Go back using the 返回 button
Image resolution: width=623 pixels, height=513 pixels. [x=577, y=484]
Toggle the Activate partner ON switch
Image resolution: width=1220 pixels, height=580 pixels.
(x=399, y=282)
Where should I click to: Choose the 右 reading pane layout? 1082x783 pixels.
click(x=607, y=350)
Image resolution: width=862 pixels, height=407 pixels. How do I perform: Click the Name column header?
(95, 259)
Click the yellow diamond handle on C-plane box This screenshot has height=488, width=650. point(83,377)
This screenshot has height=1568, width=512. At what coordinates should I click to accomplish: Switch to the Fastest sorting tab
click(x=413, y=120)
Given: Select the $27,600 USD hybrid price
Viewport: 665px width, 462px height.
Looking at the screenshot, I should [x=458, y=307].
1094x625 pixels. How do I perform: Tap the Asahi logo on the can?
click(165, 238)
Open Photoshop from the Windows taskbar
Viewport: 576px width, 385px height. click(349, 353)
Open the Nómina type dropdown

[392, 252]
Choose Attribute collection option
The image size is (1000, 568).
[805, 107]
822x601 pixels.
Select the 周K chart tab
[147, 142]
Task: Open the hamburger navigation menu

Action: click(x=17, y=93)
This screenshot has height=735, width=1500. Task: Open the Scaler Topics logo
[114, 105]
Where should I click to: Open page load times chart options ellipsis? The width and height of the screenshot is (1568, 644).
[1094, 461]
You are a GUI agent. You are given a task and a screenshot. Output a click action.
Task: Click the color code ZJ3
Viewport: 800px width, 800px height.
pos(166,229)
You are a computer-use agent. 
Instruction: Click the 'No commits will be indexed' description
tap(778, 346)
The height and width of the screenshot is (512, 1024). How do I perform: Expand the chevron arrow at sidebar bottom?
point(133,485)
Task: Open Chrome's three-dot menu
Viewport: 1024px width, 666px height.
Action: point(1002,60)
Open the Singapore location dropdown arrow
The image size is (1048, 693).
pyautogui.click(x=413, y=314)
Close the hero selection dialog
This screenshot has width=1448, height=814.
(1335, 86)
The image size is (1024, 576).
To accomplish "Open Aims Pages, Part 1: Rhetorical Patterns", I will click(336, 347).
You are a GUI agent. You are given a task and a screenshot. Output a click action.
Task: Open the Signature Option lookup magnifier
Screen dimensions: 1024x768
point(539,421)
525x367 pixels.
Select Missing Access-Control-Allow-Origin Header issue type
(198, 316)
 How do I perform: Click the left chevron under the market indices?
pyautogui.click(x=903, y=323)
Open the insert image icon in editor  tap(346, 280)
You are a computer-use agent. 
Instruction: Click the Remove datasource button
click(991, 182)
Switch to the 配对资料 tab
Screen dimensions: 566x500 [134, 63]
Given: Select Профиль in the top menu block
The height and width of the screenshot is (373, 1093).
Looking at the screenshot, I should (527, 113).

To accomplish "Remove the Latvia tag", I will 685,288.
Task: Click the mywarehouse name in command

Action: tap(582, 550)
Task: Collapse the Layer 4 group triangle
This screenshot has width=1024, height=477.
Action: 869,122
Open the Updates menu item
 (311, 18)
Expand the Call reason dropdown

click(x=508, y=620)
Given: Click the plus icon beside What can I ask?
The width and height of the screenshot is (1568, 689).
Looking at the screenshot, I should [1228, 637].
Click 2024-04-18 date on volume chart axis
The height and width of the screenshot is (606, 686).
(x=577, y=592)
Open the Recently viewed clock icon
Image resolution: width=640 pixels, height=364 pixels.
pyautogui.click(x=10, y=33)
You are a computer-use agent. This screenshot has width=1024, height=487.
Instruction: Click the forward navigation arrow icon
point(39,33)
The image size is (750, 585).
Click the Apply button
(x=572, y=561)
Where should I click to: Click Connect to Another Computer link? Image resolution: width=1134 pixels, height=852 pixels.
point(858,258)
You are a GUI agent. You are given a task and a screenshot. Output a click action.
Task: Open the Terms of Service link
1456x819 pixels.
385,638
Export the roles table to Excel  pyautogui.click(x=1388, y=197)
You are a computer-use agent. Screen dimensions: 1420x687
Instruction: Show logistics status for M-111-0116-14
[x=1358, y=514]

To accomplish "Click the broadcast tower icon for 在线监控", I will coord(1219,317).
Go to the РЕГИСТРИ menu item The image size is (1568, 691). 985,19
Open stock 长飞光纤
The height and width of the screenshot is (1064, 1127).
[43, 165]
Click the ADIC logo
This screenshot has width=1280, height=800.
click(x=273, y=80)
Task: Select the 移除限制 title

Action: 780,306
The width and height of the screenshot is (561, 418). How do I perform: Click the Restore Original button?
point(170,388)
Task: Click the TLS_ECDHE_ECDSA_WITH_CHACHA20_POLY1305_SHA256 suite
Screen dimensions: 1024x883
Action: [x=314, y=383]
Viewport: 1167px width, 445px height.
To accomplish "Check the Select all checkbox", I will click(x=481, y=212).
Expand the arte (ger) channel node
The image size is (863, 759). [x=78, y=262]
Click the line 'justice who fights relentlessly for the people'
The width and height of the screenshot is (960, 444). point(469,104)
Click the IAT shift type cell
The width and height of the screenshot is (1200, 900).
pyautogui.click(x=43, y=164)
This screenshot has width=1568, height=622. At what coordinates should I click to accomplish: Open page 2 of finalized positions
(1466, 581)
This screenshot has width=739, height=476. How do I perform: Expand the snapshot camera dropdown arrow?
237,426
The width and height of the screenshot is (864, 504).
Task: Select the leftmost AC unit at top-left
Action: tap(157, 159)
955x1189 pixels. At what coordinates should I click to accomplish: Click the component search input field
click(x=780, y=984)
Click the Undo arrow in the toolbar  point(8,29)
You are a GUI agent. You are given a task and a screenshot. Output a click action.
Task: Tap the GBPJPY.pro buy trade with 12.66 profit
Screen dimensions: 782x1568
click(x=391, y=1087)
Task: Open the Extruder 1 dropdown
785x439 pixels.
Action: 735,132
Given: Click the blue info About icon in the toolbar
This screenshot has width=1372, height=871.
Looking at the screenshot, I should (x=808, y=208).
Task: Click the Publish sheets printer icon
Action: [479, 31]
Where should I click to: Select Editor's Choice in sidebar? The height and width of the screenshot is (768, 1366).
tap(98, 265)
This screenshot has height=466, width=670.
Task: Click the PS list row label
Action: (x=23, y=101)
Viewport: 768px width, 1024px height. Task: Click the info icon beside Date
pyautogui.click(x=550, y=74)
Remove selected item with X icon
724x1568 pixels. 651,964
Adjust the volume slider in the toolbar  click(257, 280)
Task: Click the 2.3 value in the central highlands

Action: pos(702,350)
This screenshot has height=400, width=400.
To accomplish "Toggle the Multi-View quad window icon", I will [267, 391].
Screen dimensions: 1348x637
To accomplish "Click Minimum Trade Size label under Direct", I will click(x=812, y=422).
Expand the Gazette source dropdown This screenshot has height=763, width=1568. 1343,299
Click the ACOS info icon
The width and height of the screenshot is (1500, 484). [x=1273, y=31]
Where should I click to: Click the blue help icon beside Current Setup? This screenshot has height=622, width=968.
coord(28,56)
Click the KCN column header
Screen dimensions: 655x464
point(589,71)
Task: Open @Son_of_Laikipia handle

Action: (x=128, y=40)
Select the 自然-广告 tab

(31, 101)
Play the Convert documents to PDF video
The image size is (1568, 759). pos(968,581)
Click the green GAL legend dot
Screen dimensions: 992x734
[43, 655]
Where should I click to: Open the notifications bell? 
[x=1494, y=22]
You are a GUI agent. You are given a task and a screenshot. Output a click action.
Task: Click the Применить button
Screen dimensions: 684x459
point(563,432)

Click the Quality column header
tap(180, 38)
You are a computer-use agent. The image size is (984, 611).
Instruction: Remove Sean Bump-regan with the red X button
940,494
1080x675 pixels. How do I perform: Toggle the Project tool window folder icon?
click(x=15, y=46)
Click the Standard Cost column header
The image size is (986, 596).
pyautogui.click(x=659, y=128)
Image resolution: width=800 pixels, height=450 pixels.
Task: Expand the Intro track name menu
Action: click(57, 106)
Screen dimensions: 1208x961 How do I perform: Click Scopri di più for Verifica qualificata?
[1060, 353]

○ ○ ○ ○ ○

Transcribe each line of the data above, unaltered, from the one where "Click the Apply button" appears to the one where "You are a computer-use agent. Screen" appears, inclusive of both.

#### RESPONSE:
Click the Apply button
(x=572, y=561)
Where should I click to: Click Connect to Another Computer link? Image resolution: width=1134 pixels, height=852 pixels.
point(858,258)
You are a GUI agent. You are given a task and a screenshot. Output a click action.
Task: Open the Terms of Service link
1456x819 pixels.
385,638
Export the roles table to Excel  pyautogui.click(x=1388, y=197)
You are a computer-use agent. Screen dimensions: 1420x687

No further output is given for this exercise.